• Image about Socorro Peak
After teeing off, the intrepid participants add a hearty mountain hike to their game.
At the Elfego Baca Shoot, golfers need to conquer just one hole. But this is no ordinary hole.

Surely alcohol had something to do with it. No one sober would invent teeing off atop a rock-strewn mountain to an indiscernible hole more than a mile away … would they?

Apparently they would.

Welcome to the Elfego Baca Shoot, an annual rite of masochistic competition masquerading as golf. Every summer, as part of the Socorro Open in Socorro, N.M., golfers tee off for a one-hole shoot. But that solitary hole comes with a major catch: It’s more than three miles from the tee box, which is 2,550 feet up a mountain and 7,243 feet above sea level. And instead of mundane hazards like lakes or wicked rough, there are possibly deadly threats like rattlesnakes and mountain lions.“Right before the event, you question your sanity,” says Mike Stanley, associate director of New Mexico Tech’s Applied Research and Technology Division. “You remember how bad it was the year before and think, ‘Why am I doing this again?’ When you reach the hole, you think it’s over. Unfortunately, you’re sore for three days afterwards.”

The Elfego Baca Shoot, Saturday, June 11, 2011, runs concurrently with the annual Socorro Open.
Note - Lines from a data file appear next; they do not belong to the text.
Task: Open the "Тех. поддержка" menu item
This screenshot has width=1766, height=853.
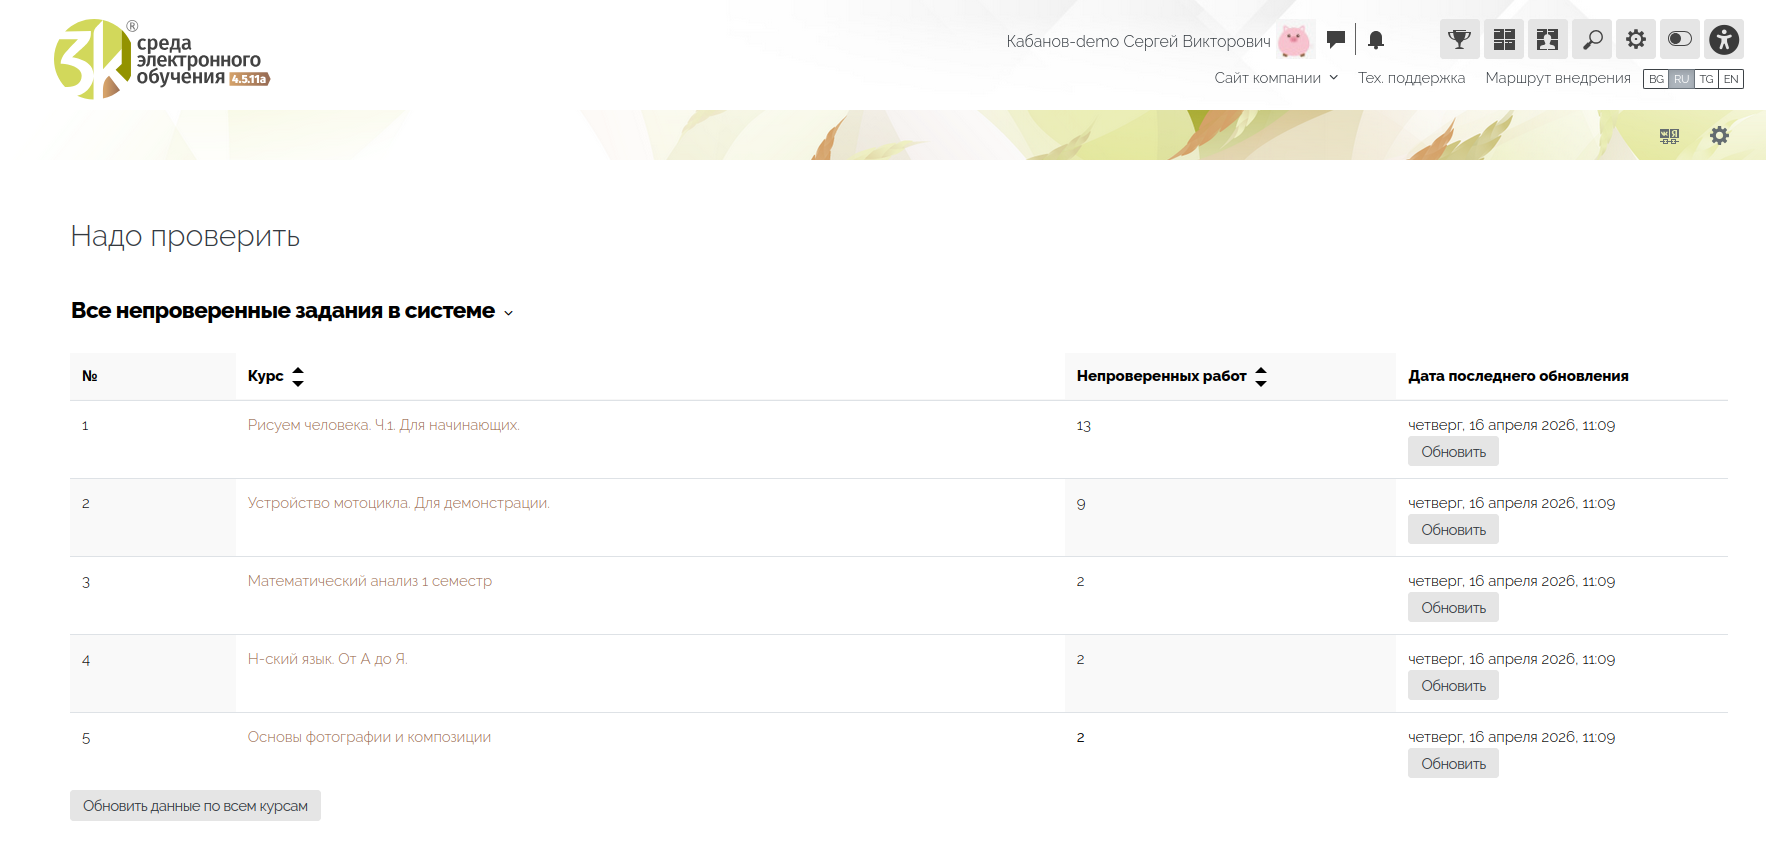Action: coord(1411,78)
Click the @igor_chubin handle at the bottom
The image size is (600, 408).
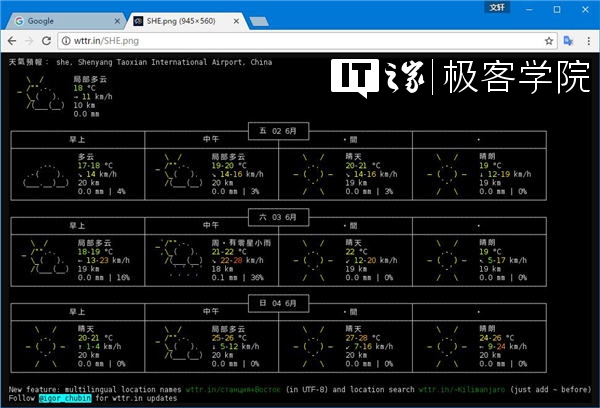[x=65, y=398]

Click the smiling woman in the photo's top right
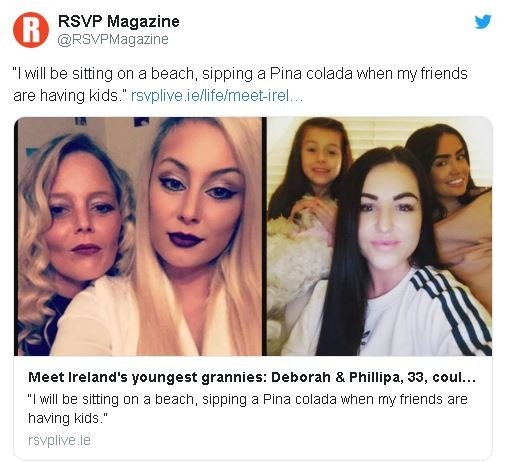[452, 163]

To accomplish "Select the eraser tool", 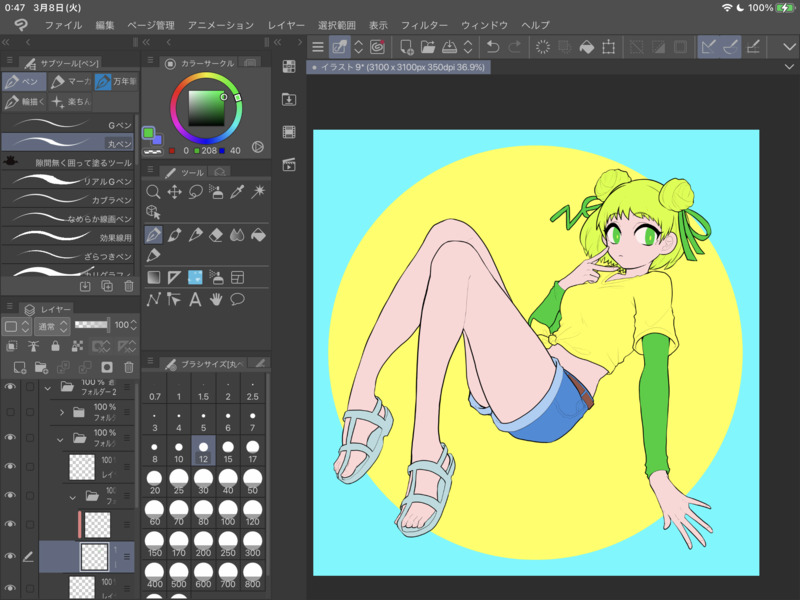I will click(x=217, y=235).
Information: www.socorroopen.com/pages/elfegoshootout.html
Golfers who plunk down the $100 entry fee to take on the Elfego challenge need as much pluck as luck to win the event, which is open to any golf enthusiast over 18. They and their teams (an official scorekeeper and three ball spotters each) are driven up the stomach-­churning, rough road to the top of Socorro Peak near New Mexico Tech, about 75 miles south of Albuquerque. Home to elk, mountain lions, coyotes, more than a dozen cactus varieties, copious gnats and — let’s not forget — rattlesnakes, the mountain is challenging. Adding to the frustration, a ball can strike a rock and ricochet back up the hill. The good news is this desert course has no water hazards. The bad news is that it is one colossal sand trap.

Each player gets 10 balls and must finish with at least one (each lost ball costs a stroke) for what is arguably golf’s longest and toughest hole. Even with a 20-foot flagpole, the hole — a 50-foot-diameter painted circle — is invisible from the tee. The hole — 2,550 steep feet down — only comes into view partway down the mountain.

To play the hole averages four hours. The temperature may be 80 degrees for an 8 a.m. tee time, but it could be well into the 100s by the time the first golfer reaches the hole. Because of the unforgiving terrain, players are allowed to tee up for each stroke and without penalty can move the ball laterally or backward — as when it plops into an ocotillo cactus or is wedged among immovable rocks.

A pleasant stroll down a manicured fairway it’s not, and all for a first-place purse of $750.